Reproduce each of the following rows word for word, from the first through the last.

▶ _DATA EXCERPTS_:
▽
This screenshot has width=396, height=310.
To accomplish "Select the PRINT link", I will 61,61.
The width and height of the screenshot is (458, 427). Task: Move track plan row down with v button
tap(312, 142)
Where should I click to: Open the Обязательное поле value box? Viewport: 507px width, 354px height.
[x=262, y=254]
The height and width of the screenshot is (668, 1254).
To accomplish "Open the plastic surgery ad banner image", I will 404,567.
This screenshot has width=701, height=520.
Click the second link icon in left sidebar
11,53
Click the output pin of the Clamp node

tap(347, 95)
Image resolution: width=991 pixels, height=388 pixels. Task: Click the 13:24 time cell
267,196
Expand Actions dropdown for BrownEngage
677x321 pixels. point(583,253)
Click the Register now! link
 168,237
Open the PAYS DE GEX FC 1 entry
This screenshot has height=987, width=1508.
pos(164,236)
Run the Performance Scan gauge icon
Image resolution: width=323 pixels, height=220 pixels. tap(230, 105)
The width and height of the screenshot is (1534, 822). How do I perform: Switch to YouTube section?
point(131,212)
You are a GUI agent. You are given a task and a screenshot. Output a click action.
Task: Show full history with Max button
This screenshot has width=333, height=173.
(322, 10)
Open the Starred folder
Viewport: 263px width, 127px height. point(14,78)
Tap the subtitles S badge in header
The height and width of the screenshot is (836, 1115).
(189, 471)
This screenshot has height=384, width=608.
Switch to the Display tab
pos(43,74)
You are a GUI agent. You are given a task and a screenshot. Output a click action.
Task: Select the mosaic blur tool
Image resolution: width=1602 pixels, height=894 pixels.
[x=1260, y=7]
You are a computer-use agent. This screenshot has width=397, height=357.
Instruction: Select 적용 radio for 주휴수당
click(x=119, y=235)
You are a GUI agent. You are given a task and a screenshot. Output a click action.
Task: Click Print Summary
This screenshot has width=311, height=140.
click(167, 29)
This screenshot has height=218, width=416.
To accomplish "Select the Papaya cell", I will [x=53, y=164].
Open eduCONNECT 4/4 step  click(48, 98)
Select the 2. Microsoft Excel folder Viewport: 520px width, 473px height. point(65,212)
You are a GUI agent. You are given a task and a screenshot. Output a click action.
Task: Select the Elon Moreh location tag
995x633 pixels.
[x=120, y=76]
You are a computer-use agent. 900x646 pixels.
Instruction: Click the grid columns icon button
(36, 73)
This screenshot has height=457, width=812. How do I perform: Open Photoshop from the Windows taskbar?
△
▶ _RESULT OF THE EXERCISE_:
This screenshot has width=396, height=310.
To accomplish "Select the PRINT link", I will 61,61.
The width and height of the screenshot is (458, 427). Task: Move track plan row down with v button
tap(312, 142)
Where should I click to: Open the Обязательное поле value box? Viewport: 507px width, 354px height.
[x=262, y=254]
The height and width of the screenshot is (668, 1254).
To accomplish "Open the plastic surgery ad banner image", I will 404,567.
This screenshot has width=701, height=520.
Click the second link icon in left sidebar
11,53
Click the output pin of the Clamp node

tap(347, 95)
Image resolution: width=991 pixels, height=388 pixels. Task: Click the 13:24 time cell
267,196
Expand Actions dropdown for BrownEngage
677x321 pixels. point(583,253)
Click the Register now! link
 168,237
Open the PAYS DE GEX FC 1 entry
This screenshot has height=987, width=1508.
pos(164,236)
Run the Performance Scan gauge icon
Image resolution: width=323 pixels, height=220 pixels. tap(230, 105)
The width and height of the screenshot is (1534, 822). How do I perform: Switch to YouTube section?
point(131,212)
You are a GUI agent. You are given a task and a screenshot. Output a click action.
Task: Show full history with Max button
This screenshot has width=333, height=173.
(322, 10)
Open the Starred folder
Viewport: 263px width, 127px height. point(14,78)
Tap the subtitles S badge in header
The height and width of the screenshot is (836, 1115).
(189, 471)
This screenshot has height=384, width=608.
Switch to the Display tab
pos(43,74)
You are a GUI agent. You are given a task and a screenshot. Output a click action.
Task: Select the mosaic blur tool
Image resolution: width=1602 pixels, height=894 pixels.
[x=1260, y=7]
You are a computer-use agent. This screenshot has width=397, height=357.
Instruction: Select 적용 radio for 주휴수당
click(x=119, y=235)
You are a GUI agent. You are given a task and a screenshot. Output a click action.
Task: Click Print Summary
This screenshot has width=311, height=140.
click(167, 29)
This screenshot has height=218, width=416.
To accomplish "Select the Papaya cell", I will [x=53, y=164].
Open eduCONNECT 4/4 step  click(48, 98)
Select the 2. Microsoft Excel folder Viewport: 520px width, 473px height. point(65,212)
You are a GUI agent. You are given a task and a screenshot. Output a click action.
Task: Select the Elon Moreh location tag
995x633 pixels.
[x=120, y=76]
You are a computer-use agent. 900x646 pixels.
Instruction: Click the grid columns icon button
(36, 73)
This screenshot has height=457, width=812. How do I perform: Open Photoshop from the Windows taskbar?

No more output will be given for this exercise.